Extracted data:
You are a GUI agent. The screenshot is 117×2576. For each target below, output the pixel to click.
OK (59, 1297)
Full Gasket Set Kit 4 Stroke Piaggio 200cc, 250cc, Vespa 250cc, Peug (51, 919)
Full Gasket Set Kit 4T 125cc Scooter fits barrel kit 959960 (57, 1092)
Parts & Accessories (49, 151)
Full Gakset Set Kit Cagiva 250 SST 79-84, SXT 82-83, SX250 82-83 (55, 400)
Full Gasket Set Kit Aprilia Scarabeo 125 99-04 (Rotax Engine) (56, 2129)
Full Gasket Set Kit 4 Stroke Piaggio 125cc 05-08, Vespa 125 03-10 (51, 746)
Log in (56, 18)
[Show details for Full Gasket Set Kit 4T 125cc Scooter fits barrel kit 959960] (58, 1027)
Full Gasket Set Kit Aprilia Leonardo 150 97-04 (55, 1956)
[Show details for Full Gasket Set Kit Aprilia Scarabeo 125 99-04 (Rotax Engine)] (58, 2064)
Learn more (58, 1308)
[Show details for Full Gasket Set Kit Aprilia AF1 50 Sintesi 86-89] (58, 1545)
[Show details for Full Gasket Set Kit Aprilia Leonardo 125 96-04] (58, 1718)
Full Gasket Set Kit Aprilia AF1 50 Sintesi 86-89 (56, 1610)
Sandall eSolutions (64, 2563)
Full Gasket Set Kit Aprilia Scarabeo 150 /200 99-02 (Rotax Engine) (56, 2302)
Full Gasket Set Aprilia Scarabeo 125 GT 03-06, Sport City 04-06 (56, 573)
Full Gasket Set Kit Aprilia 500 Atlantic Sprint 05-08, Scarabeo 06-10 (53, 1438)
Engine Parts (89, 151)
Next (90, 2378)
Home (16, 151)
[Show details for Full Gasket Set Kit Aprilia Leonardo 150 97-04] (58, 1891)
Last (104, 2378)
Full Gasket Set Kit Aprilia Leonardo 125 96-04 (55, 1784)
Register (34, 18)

--

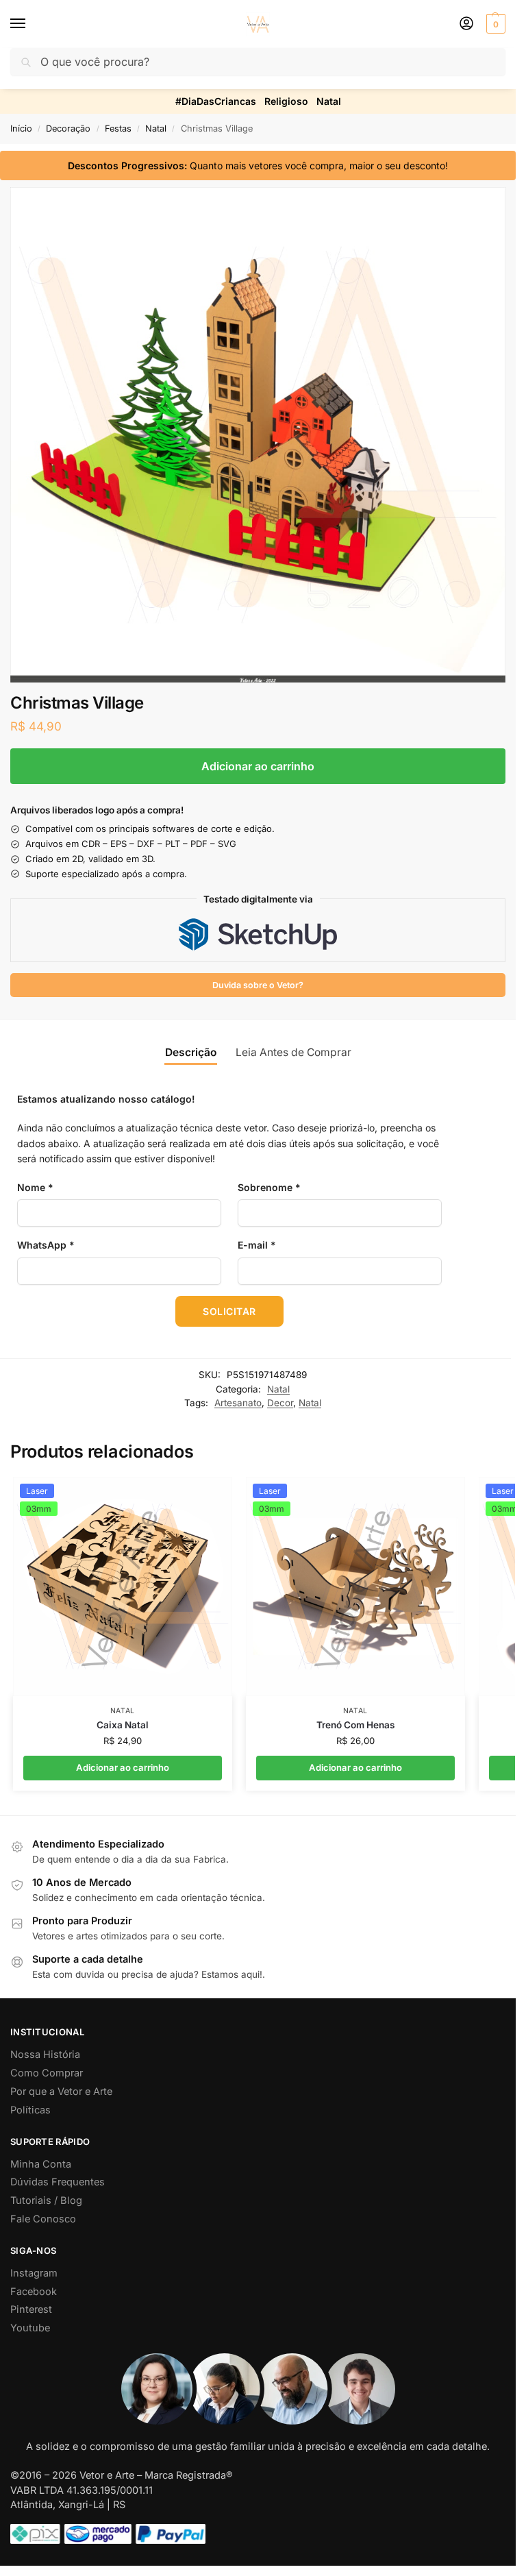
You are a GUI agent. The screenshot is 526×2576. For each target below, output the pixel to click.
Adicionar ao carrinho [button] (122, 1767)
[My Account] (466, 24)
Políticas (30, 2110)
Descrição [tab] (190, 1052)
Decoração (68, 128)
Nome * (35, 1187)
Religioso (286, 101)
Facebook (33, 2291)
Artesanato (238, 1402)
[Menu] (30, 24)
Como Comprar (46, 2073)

Work order:
What lines in the data above carry "Vespa"? Return them all.

Solution for this problem:
Full Gasket Set Kit 4 Stroke Piaggio 200cc, 250cc, Vespa 250cc, Peug (51, 919)
Full Gasket Set Kit 4 Stroke Piaggio 125cc 05-08, Vespa 125 03-10 (51, 746)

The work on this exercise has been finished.